Tom la guardò colpito. «Scusa, dimenticavo che sei un bianco. La poesia è dentro di te, anche se fingi che non te ne importi» la apostrofò riportando la sua attenzione sullo schermo.

«È questo, vedi, che mi dà sui nervi. Perché non posso essere io a decidere cosa mi piace? Perché deve essere un gene?»

«È solo una propensione, Kathy. All'interno di quella decidi tu.»

«E se io volessi spaziare?»

«Tu sei una ragazza strana, Kathy Richardson, strana, ma interessante.»

«Aspetta, quello è un cerotto blu!» Kathy indicò la sua parete dei ricordi.

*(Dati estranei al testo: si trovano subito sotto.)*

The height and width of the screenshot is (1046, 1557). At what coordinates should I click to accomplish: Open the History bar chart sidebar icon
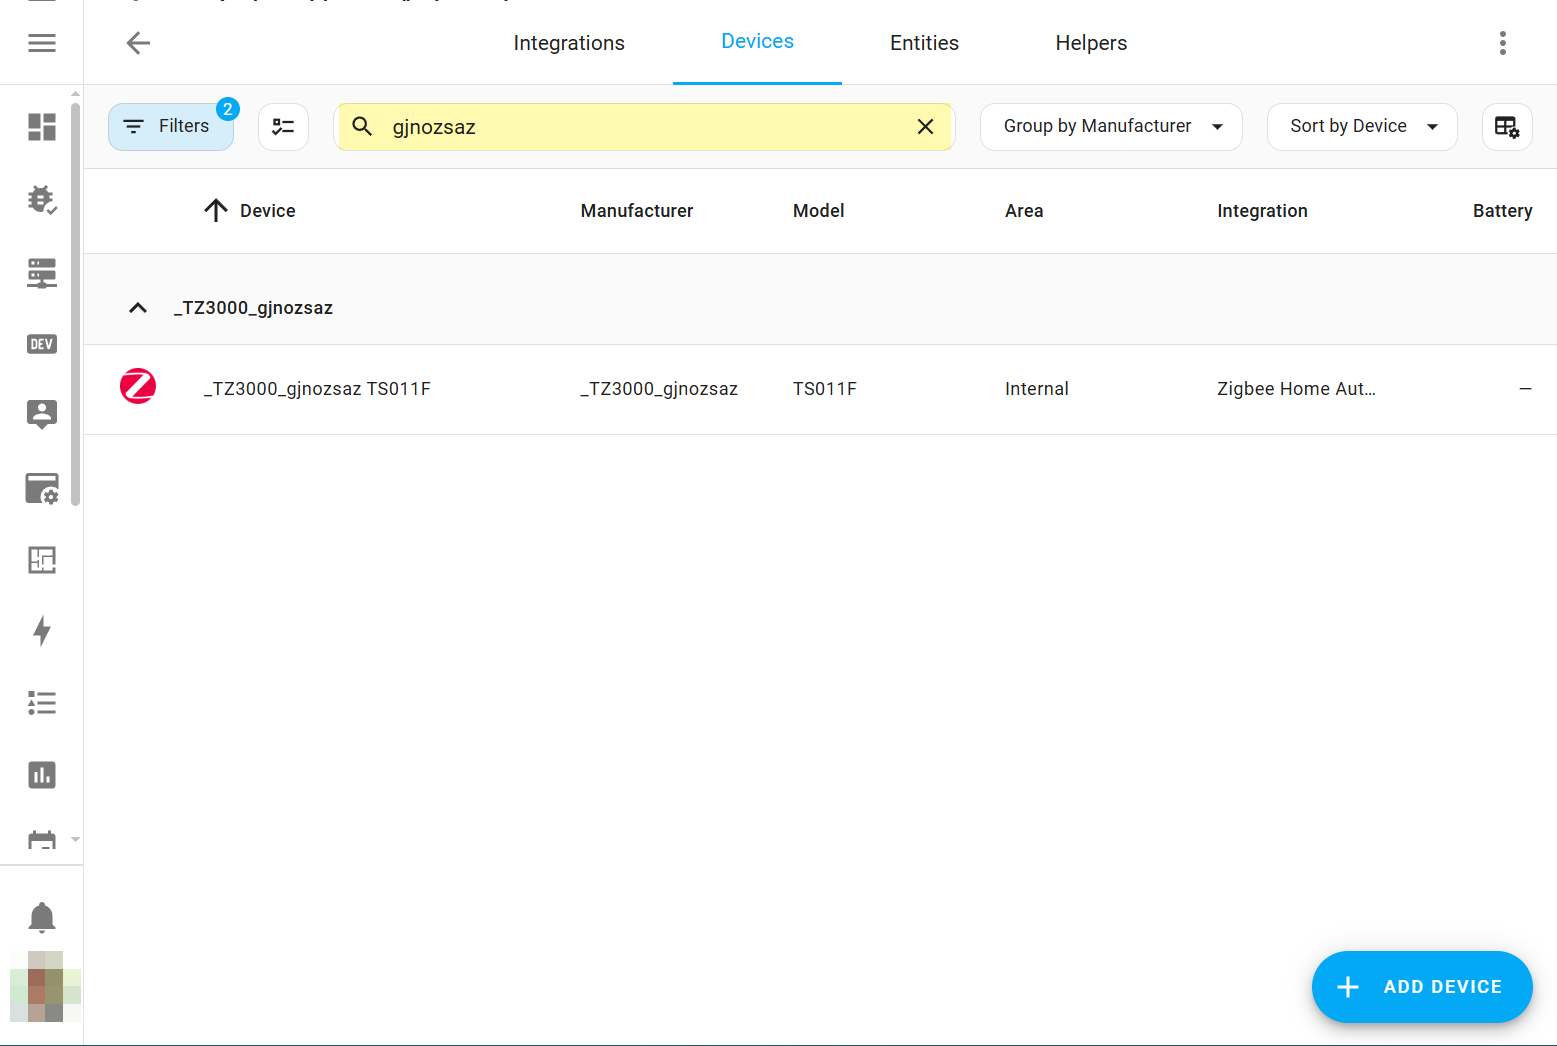pyautogui.click(x=42, y=775)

Si alzò e si avvicinò di nuovo al quadretto. «Hai rubato anche tu il test in infermeria?»

Tom annuì e scoppiò a ridere.

«Perché l'hai incorniciato?»

«Per ricordami che non c'è nulla di male in quello che sono, anzi. Il mio DNA mi ha regalato tantissime cose!»

«Non ti manca mai quello che ti ha tolto?»

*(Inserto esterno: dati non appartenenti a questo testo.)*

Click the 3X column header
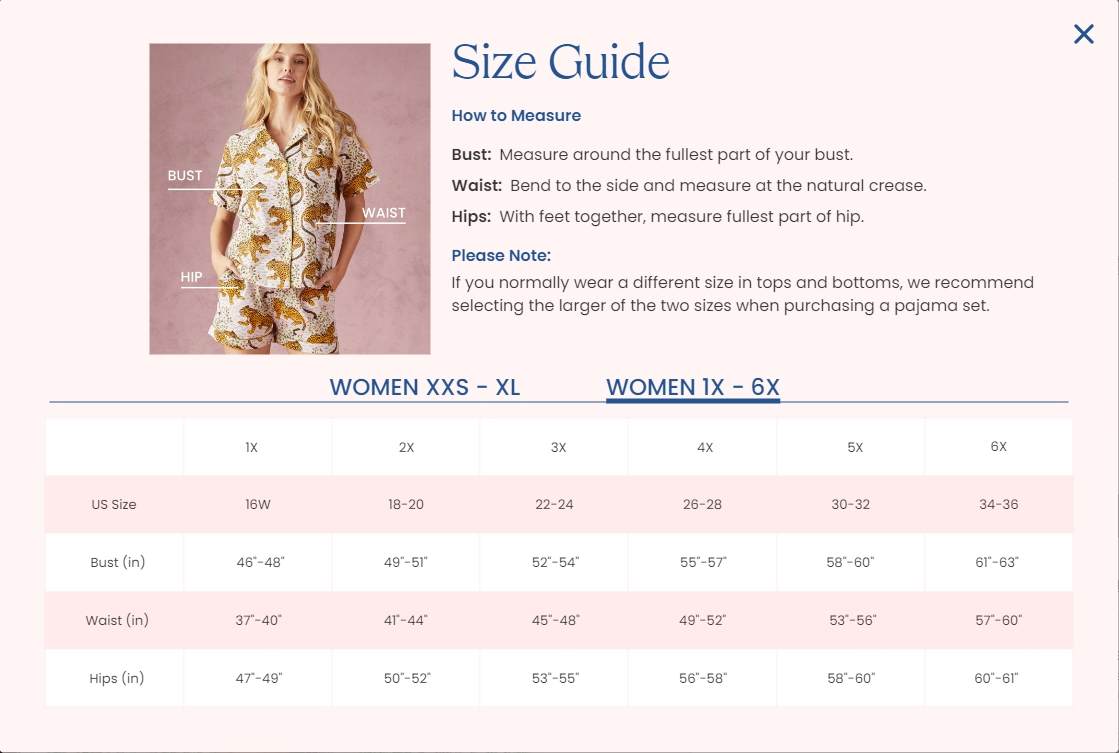Viewport: 1119px width, 753px height. [x=558, y=448]
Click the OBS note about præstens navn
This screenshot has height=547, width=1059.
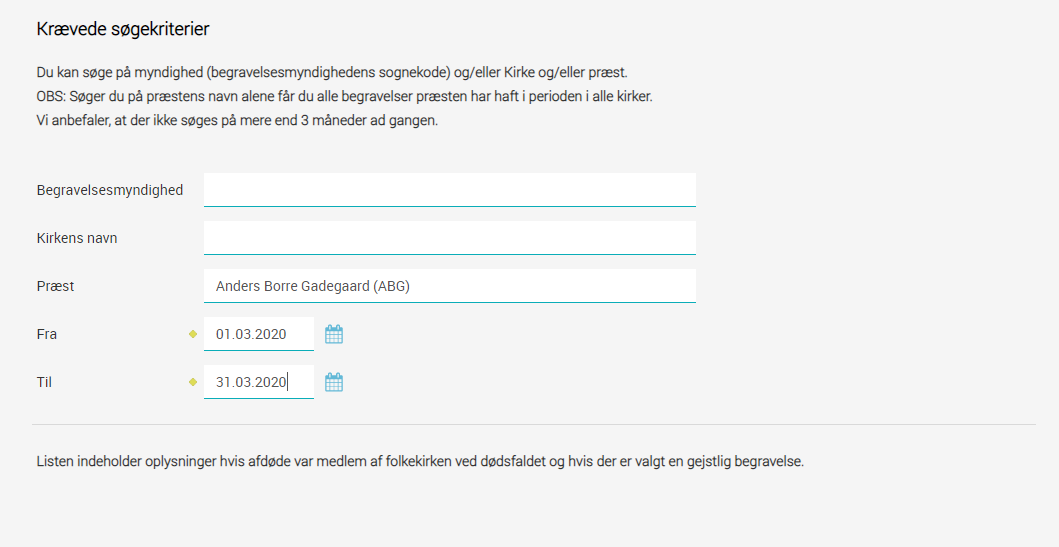click(x=344, y=97)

«Certo, nessun uomo ha tutti i geni del mondo. Non ha senso passare la vita a rimpiangere i geni che non hai avuto, dovresti essere grato per quelli che hai» Era un modo di pensare la loro situazione molto diverso da quello di Kathy o di Michael.

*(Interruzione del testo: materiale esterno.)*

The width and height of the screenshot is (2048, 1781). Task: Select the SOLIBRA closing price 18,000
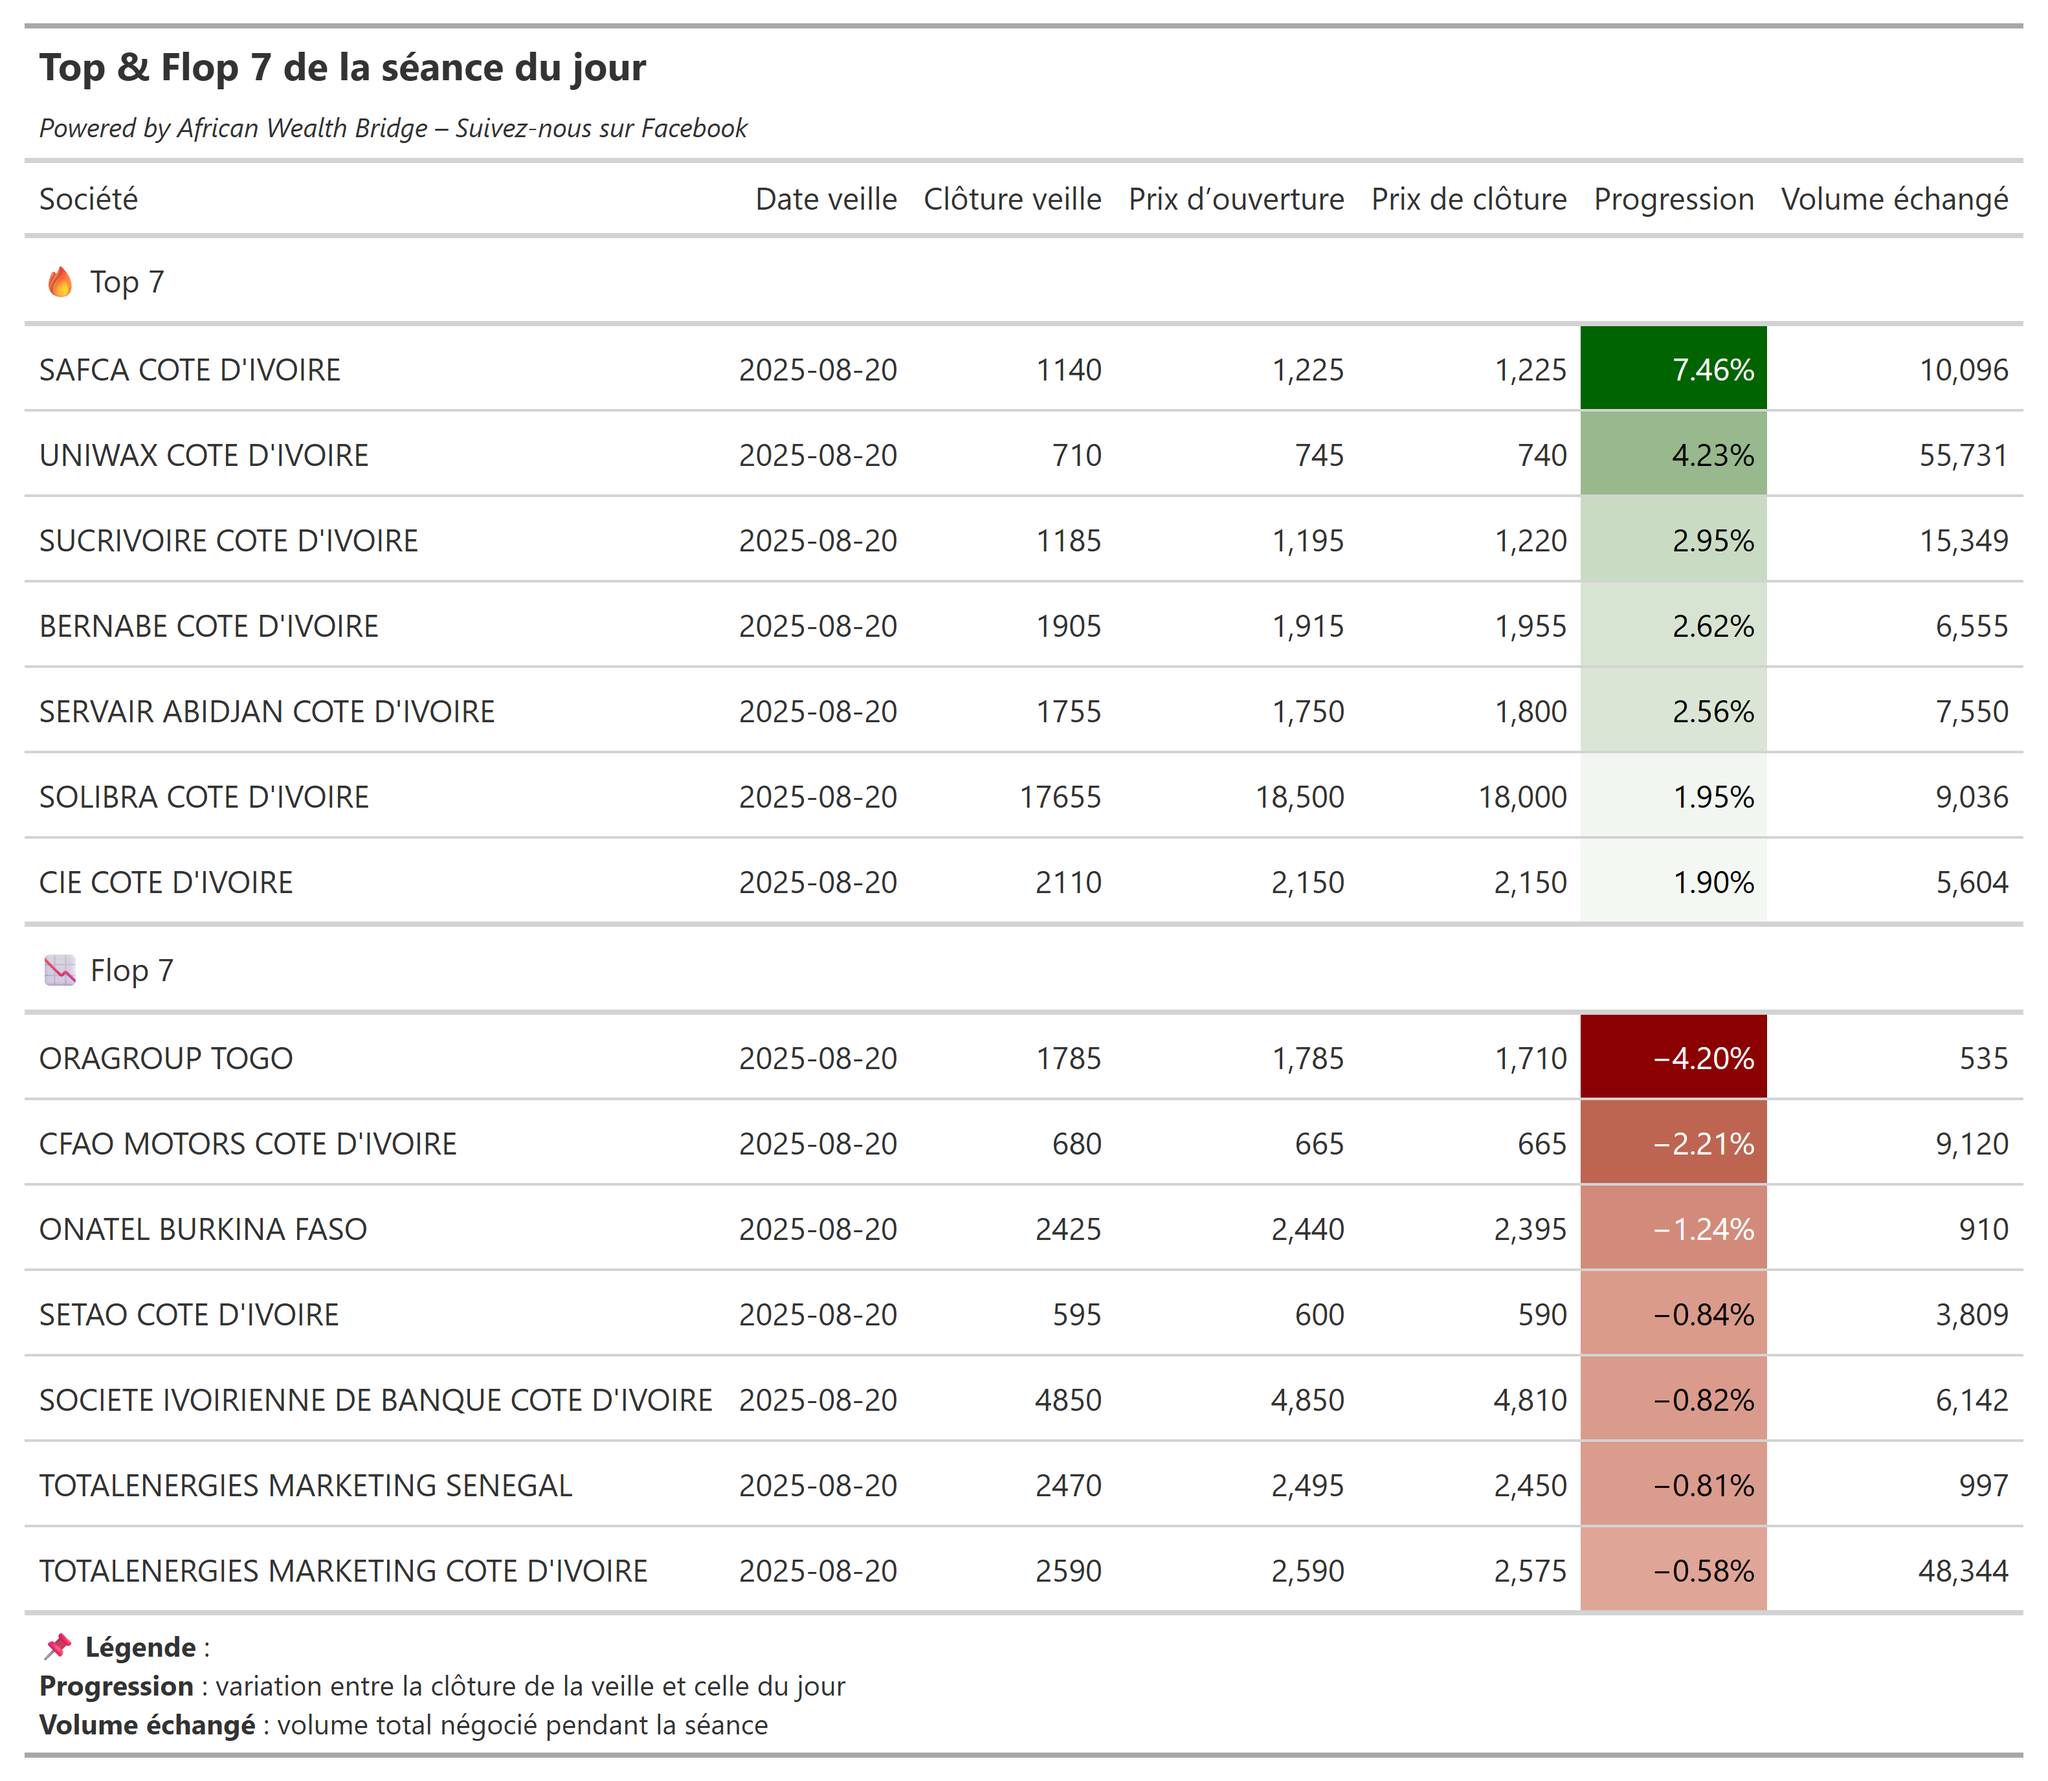click(x=1522, y=797)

«Ma così avresti potuto evitare quello che ti hanno fatto.»

«Hai ragione, sarei ancora al college e con tutte quei LAN party, sarei fregato! Probabilmente i miei mi avrebbero già tagliato i viveri. In realtà ne faccio diversi perfino qui, ma non dirlo in giro» le sussurrò Tom.

Kathy sorrise e si guardò attorno ruotando sulla seggiola. Le piaceva quel posto, anche se i computer non l'avevano mai particolarmente attratta; quel ronzio basso la cullava. L'intera stanza pareva immersa in una calma senza tempo, come se varcata la soglia di quell'ascensore, ci si potesse inoltrare in questa isola al di fuori dei confini del mondo e osservarlo senza l'angoscia, la paura o la rabbia: svuotava la testa, faceva silenzio. Kathy si alzò e si incamminò verso la vetrata. La valle sprofondava sotto di lei con le luci delle baite sfavillanti nel buio e i lampioni che seguivano le stradine di montagna mentre si inerpicavano su per le salite fino a scomparire tra i boschi. Anche il senso di vertigine da lì era come ovattato. Era una serata serena e carica di stelle; avrebbe potuto rimanere lì per sempre. Se possibile, c'era una vista ancora più bella della stanza 412. Guardò sopra di lei e il suo cuore cominciò a battere all'impazzata. E se Michael la stesse aspettando su? Doveva trovare una scusa e raggiugerlo in fretta. Corse da Tom e gli disse che aveva una fame da lupi, quindi si fermò in mensa, prese alcuni panini rimasti nel frigo e corse a riprendere l'ascensore verso il quarto piano. Un po' le dispiaceva: Tom era stato gentile con lei, ma non poteva mollare Michael senza preavviso. Quando entrò in camera la stanza era immersa nel buio.